The milestone 900th issue of Action Comics came out this past week, and despite that there have been higher numbered issues, this is the only one to get there the old fashioned way. Monthly. But this isn’t my review of that book, a review that would focus primarily on Paul Cornell and Pete Woods main story involved Superman, Lex Luthor, Doomsday, and the rest of the Superman family. Sure, I would pay mention to the brief short stories that other creators put at the end, but they wouldn’t be the focus. They weren’t the focus. After all, how often are these short stories ever actually canon? What are the odds that any of these stories, including the one I’m about to focus on, actually get referenced in the Superman titles again? I’d wager under twenty percent.
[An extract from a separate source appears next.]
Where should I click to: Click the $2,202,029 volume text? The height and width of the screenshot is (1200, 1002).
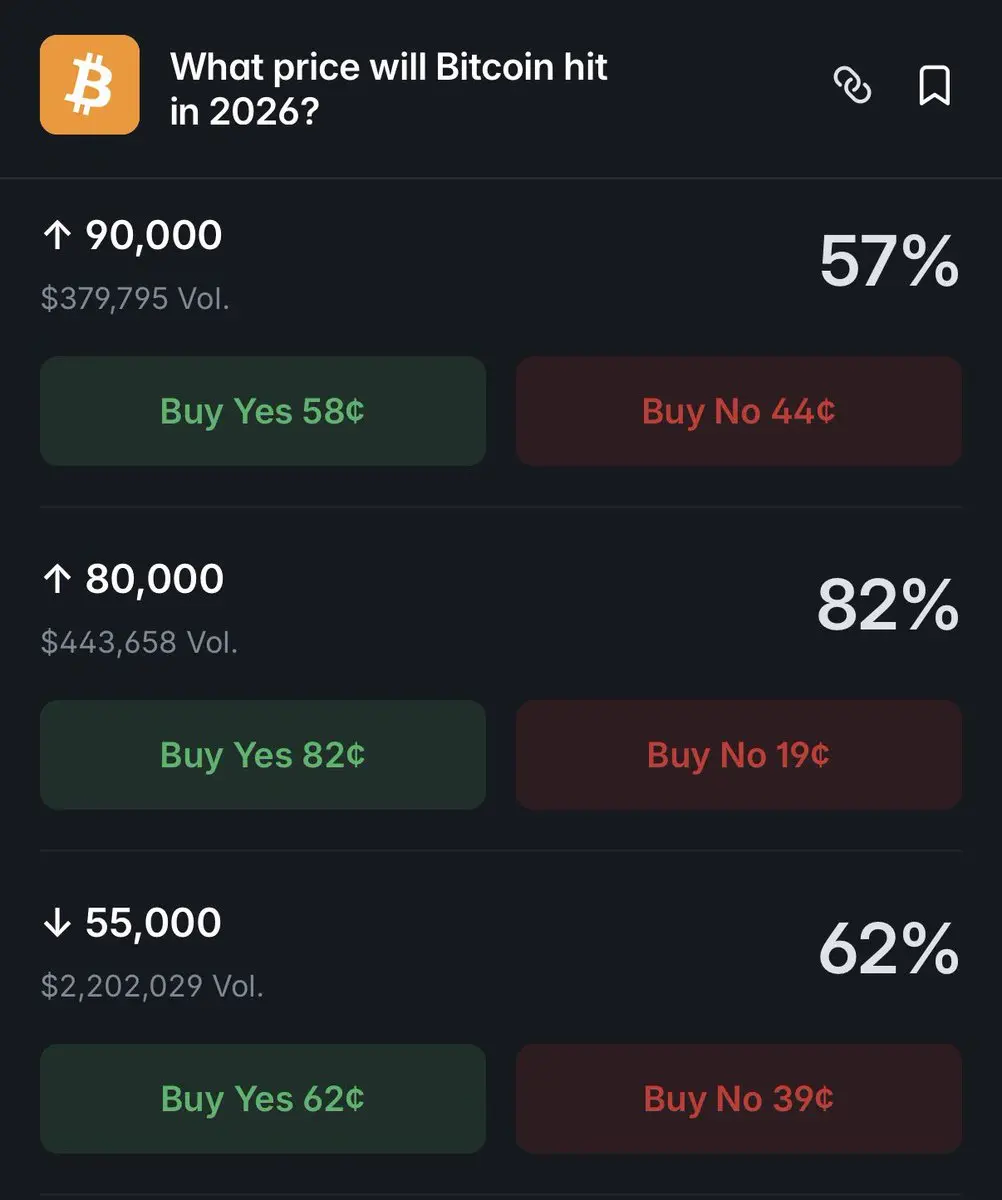152,987
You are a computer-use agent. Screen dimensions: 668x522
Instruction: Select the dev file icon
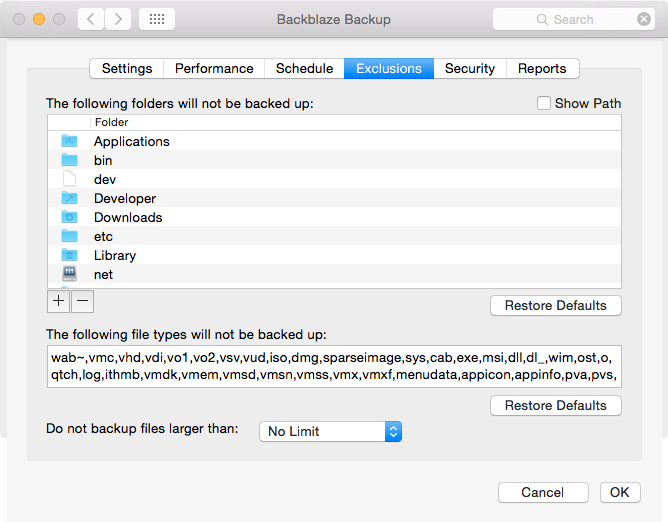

Typically when I see a milestone issue like this, and see that other creators have been brought into pen two to eight page mini stories, I think nothing of them. These stories are hit or miss, but rarely are they ever mentioned again. Especially in an issue like this one, where the stories really have no bearing on anything. Damon Lindelof, the creator of Lost, tells a story about Jor-El building the rocket. Geoff Johns gives us four pages with Gary Frank and the Legion of Super Heroes, hell, there’s a story by Paul Dini featuring a magical hippo that makes me wonder what drugs were used in the making of it. But everyone is focusing on a nine page story by David Goyer, famous for writing Batman Begins and The Dark Knight, and soon to be known for writing the upcoming Superman movie.

In this story Superman has a discussion with the President’s National Security Advisor, who is pissed off that Superman flew into Tehran and stood there for a day. When I say pissed off, I mean he has snipers with Kryptonite bullets aimed at him. Let’s start there, he’s mad at Superman, so he brings people to put him down. That was an option for him, have snipers kill Superman. Superman, the greatest hero the world has ever seen, who has saved the globe from Doomsday, Lex Luthor, Brainiac, Darkseid, and countless countless more. What was the crime he committed in Tehran to deserve a potential death sentence?

He stood there, between the protesters and the riot squads, for twenty-four hours. He didn’t speak, didn’t act, didn’t choose a side. He stood there. Non-violent resistance. The local forces, those who would have screamed at American interference, said nothing, and did nothing. Demonstrators threw Molotov’s at him, but the people with the guns never fired a bullet in his presence. He proved a point in his own way just by forcing a day of peace with his presence, he never chose a side, he just…made people stop fighting for a day.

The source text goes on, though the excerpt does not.